◆ TASK TO CARRY OUT
Gather every line in the items below that contains the string "click" and copy each one in full.

◆ RECORDS SUPPLIED
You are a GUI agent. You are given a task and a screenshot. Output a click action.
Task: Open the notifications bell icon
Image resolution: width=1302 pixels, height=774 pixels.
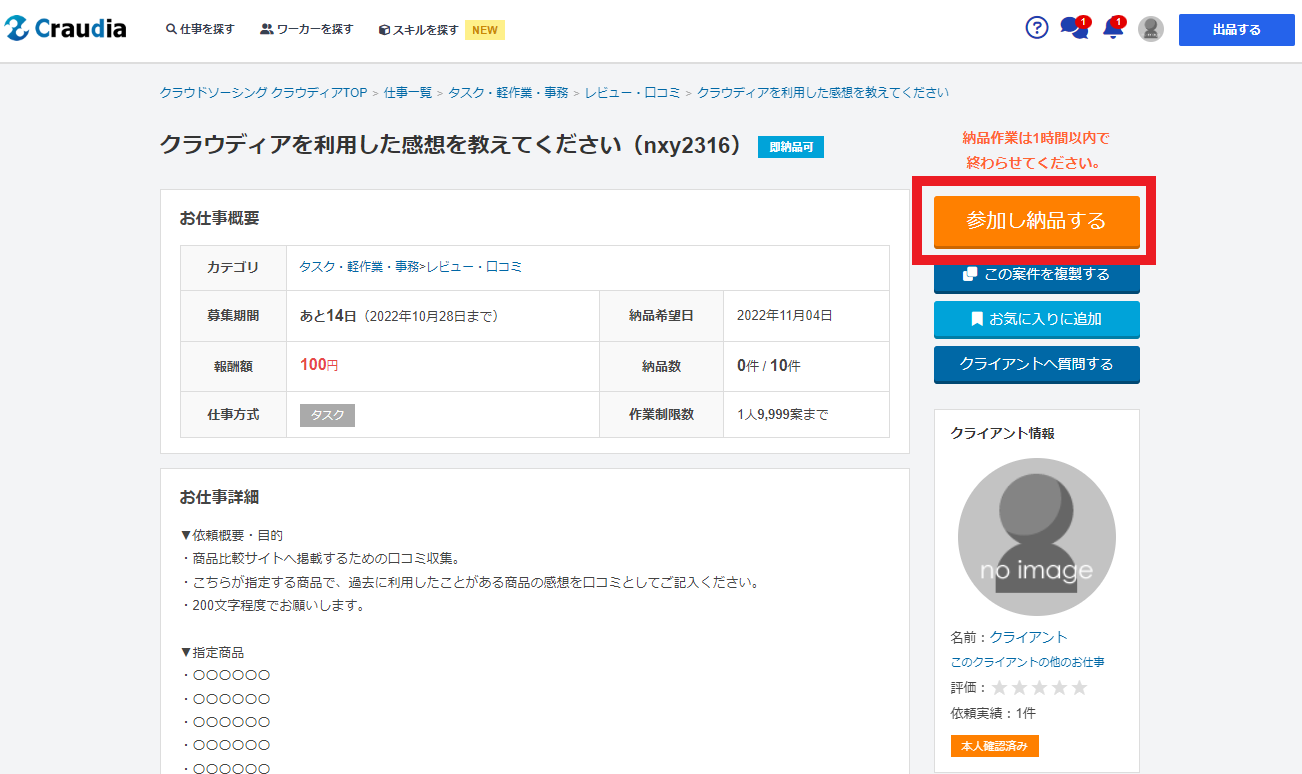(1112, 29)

* * *

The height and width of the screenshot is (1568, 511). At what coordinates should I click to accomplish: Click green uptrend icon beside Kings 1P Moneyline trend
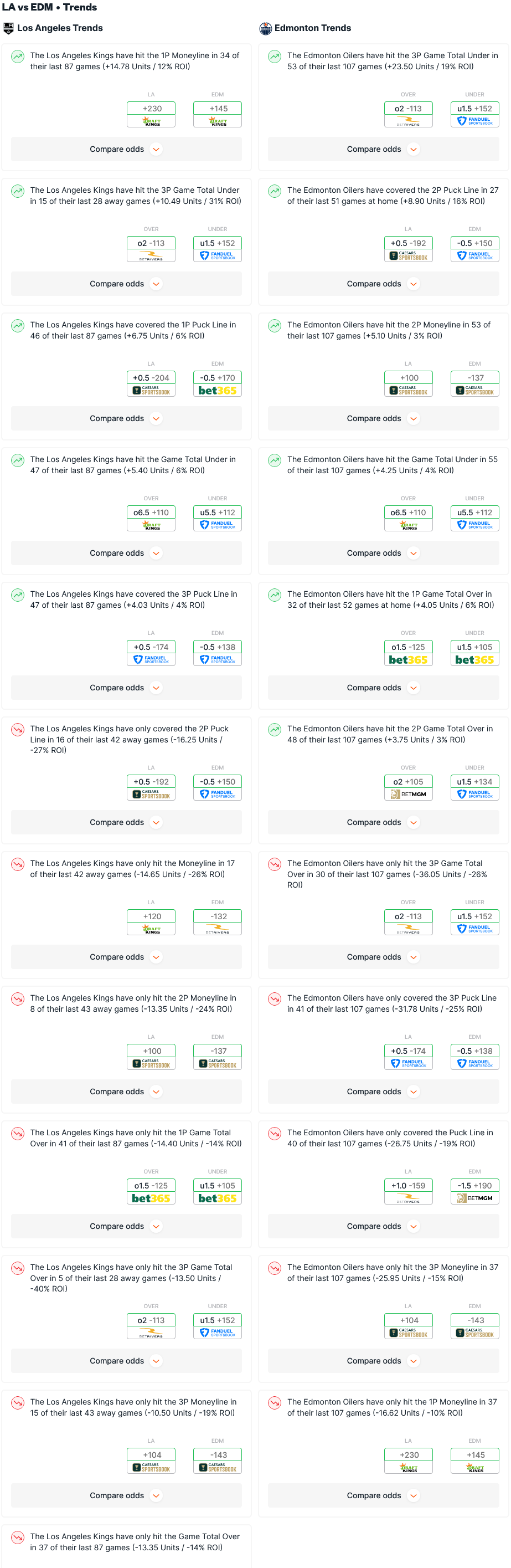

◆ WORKED ANSWER
You are a GUI agent. You are given a task and a screenshot. Output a click action.
The height and width of the screenshot is (1568, 511). At what coordinates should I click to accomplish: Click green uptrend icon beside Kings 1P Moneyline trend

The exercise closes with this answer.